DATASET EXCERPTS:
+++
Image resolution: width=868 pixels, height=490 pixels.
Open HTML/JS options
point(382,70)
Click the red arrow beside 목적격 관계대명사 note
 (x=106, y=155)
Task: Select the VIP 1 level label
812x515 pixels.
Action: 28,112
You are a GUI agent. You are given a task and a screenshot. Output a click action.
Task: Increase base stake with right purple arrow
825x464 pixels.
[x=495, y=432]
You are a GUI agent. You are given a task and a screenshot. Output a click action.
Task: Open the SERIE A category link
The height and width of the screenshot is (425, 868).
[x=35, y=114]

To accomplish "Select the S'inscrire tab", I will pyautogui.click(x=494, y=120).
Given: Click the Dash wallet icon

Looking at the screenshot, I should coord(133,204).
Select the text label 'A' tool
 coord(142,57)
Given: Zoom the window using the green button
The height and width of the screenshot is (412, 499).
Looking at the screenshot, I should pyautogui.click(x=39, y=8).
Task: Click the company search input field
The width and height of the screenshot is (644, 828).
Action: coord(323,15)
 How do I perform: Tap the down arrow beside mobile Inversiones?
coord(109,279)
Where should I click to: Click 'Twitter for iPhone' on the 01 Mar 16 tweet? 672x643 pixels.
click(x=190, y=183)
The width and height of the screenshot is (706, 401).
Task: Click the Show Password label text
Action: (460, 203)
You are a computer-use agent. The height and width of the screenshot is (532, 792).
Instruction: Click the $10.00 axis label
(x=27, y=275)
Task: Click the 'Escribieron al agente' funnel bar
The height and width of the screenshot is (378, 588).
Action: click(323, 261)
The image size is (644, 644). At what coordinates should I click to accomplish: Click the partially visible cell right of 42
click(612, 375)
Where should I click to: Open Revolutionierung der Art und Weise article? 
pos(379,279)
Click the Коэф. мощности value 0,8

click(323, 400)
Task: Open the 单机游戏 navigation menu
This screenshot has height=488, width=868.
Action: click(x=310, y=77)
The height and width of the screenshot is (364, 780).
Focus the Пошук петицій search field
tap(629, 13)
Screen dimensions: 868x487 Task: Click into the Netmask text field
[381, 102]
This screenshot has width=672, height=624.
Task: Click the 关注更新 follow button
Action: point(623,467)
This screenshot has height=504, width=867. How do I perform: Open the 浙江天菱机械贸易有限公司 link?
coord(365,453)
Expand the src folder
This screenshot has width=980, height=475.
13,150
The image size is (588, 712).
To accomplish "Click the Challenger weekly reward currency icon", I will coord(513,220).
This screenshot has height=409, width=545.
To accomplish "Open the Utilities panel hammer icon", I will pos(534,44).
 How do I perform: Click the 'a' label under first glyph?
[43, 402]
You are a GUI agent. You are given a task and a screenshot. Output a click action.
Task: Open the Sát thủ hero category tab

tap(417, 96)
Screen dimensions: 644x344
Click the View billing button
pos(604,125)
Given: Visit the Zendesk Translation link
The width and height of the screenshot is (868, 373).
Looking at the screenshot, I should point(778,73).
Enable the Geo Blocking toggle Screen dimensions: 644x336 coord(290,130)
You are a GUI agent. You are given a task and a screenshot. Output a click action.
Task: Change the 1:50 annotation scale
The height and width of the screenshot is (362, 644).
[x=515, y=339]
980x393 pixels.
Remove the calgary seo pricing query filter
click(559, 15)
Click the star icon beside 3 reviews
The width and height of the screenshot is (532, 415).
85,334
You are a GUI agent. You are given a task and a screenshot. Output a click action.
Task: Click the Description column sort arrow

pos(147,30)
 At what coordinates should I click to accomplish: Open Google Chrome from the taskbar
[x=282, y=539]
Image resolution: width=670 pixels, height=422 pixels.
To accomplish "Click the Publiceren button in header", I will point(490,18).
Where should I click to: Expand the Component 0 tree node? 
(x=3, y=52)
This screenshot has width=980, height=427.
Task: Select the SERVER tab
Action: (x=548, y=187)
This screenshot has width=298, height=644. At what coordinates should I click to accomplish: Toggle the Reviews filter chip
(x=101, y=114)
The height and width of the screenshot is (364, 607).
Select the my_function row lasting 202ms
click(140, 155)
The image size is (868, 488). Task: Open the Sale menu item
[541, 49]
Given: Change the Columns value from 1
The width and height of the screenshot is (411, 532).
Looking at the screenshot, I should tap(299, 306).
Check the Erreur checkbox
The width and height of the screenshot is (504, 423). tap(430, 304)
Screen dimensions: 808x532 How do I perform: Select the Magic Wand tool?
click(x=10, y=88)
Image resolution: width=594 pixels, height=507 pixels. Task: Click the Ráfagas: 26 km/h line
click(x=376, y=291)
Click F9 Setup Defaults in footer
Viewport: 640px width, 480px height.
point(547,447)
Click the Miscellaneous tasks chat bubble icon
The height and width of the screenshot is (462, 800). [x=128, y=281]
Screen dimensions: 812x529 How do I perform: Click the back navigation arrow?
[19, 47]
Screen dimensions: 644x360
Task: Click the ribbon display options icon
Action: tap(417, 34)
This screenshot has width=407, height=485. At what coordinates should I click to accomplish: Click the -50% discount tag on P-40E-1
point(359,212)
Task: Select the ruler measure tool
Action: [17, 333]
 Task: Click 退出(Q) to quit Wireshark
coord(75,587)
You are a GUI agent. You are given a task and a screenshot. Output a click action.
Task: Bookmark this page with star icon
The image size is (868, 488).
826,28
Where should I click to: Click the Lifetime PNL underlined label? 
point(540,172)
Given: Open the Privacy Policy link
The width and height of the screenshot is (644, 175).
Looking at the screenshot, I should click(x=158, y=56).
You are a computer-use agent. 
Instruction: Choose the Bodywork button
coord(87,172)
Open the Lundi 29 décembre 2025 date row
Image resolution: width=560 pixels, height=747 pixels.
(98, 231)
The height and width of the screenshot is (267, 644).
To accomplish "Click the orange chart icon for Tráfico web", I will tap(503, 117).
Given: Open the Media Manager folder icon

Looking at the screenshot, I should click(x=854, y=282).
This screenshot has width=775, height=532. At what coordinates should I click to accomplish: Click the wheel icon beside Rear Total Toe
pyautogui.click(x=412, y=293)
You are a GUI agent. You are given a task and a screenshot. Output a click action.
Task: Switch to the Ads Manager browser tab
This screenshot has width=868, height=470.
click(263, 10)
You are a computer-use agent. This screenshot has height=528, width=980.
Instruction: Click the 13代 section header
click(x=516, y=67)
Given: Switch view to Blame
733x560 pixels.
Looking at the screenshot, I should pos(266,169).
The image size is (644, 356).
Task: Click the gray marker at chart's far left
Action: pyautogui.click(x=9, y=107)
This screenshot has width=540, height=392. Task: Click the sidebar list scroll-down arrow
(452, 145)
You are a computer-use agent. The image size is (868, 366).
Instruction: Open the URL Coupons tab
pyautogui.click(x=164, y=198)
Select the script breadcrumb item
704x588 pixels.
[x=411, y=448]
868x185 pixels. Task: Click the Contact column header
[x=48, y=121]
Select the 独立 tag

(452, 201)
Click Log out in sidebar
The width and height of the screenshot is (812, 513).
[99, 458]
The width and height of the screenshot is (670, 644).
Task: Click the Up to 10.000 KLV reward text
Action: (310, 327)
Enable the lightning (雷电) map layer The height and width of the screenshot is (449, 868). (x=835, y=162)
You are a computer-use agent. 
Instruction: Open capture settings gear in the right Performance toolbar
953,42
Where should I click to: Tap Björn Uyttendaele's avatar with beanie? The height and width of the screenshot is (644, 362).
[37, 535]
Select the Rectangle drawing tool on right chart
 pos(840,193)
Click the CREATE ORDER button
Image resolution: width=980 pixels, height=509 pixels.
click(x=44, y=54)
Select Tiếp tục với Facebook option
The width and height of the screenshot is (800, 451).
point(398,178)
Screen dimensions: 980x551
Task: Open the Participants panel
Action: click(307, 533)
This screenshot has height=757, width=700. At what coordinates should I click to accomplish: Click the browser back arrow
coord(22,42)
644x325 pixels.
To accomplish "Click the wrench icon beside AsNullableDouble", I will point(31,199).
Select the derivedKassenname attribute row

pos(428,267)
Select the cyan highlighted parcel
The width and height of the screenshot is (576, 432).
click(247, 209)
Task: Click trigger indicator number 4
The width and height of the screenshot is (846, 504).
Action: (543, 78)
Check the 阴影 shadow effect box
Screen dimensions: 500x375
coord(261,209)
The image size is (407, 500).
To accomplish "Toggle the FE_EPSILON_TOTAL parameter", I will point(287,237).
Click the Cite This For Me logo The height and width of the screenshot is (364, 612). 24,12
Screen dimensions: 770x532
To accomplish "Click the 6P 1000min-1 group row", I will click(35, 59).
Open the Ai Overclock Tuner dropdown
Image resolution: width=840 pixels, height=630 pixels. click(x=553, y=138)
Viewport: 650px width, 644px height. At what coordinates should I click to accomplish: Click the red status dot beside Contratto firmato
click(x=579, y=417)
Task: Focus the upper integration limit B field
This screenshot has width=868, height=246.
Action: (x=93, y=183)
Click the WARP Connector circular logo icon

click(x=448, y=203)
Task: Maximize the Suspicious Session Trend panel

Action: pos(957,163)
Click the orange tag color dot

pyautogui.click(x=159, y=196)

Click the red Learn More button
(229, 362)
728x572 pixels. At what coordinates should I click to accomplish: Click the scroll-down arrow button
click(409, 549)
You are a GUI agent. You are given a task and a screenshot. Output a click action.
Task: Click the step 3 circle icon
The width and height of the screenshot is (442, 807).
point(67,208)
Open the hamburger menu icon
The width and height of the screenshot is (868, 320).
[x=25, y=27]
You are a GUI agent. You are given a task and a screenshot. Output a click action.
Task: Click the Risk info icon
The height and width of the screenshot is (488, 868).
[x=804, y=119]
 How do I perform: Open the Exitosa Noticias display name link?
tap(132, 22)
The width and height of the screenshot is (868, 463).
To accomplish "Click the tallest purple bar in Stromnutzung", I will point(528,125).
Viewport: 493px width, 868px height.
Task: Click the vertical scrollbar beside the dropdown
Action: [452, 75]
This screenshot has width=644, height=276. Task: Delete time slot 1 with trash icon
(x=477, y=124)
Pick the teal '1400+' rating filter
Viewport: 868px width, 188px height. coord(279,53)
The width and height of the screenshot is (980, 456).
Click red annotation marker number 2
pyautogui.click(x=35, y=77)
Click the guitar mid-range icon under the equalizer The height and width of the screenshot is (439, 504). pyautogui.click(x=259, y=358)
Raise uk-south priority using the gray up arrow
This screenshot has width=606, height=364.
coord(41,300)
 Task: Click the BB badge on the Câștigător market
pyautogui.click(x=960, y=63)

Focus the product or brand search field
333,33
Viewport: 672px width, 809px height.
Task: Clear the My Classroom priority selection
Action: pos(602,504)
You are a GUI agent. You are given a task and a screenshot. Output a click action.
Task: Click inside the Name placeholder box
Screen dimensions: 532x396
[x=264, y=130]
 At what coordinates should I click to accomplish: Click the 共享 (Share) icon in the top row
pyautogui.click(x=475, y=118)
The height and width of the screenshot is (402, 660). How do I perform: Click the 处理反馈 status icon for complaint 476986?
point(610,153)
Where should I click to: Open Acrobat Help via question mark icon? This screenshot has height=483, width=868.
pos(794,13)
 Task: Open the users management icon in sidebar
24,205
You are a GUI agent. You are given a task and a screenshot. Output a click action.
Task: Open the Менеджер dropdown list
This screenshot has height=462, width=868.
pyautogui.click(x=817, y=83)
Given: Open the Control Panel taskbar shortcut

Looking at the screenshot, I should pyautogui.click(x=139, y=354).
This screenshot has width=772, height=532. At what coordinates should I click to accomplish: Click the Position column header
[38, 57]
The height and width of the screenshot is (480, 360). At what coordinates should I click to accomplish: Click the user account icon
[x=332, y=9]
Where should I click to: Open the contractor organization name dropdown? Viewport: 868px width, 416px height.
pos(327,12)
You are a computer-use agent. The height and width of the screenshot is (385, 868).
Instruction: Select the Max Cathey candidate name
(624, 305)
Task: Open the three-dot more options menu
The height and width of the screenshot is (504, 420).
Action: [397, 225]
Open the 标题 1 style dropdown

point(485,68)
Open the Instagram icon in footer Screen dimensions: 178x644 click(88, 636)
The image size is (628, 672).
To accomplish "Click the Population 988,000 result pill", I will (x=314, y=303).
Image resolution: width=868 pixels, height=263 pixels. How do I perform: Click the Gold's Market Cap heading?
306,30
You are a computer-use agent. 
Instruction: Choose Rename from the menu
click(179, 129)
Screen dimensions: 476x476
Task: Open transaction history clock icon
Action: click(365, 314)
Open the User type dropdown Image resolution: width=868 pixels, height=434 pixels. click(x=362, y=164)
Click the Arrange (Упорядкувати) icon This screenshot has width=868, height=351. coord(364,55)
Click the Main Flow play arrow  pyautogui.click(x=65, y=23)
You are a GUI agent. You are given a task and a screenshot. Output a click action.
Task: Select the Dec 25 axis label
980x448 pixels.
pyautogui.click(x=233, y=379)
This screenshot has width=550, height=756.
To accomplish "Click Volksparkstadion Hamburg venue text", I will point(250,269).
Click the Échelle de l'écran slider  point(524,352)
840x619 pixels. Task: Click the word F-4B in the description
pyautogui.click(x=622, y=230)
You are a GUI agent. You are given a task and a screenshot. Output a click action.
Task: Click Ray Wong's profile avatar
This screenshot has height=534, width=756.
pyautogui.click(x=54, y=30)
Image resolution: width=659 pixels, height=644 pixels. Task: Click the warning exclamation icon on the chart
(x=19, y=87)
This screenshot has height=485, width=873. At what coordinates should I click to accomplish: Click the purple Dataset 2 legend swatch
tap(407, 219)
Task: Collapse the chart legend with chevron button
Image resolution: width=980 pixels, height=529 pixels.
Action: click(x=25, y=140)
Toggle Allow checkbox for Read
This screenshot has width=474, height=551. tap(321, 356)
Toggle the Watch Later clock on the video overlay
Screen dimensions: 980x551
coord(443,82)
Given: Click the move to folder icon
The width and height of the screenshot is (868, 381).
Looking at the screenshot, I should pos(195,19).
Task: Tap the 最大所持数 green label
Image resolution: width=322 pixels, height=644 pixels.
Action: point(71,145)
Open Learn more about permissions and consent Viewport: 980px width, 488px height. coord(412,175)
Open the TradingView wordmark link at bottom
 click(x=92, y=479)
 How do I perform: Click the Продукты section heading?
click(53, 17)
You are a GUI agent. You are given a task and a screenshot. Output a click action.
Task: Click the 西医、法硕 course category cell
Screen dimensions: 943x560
+++
DESCRIPTION OF THE TASK: Restate the entries above word for word, beginning with their first line and ending with the line holding "Task: Increase base"; omit everything else.

WRITTEN ANSWER:
Image resolution: width=868 pixels, height=490 pixels.
Open HTML/JS options
point(382,70)
Click the red arrow beside 목적격 관계대명사 note
 (x=106, y=155)
Task: Select the VIP 1 level label
812x515 pixels.
Action: 28,112
You are a GUI agent. You are given a task and a screenshot. Output a click action.
Task: Increase base stake with right purple arrow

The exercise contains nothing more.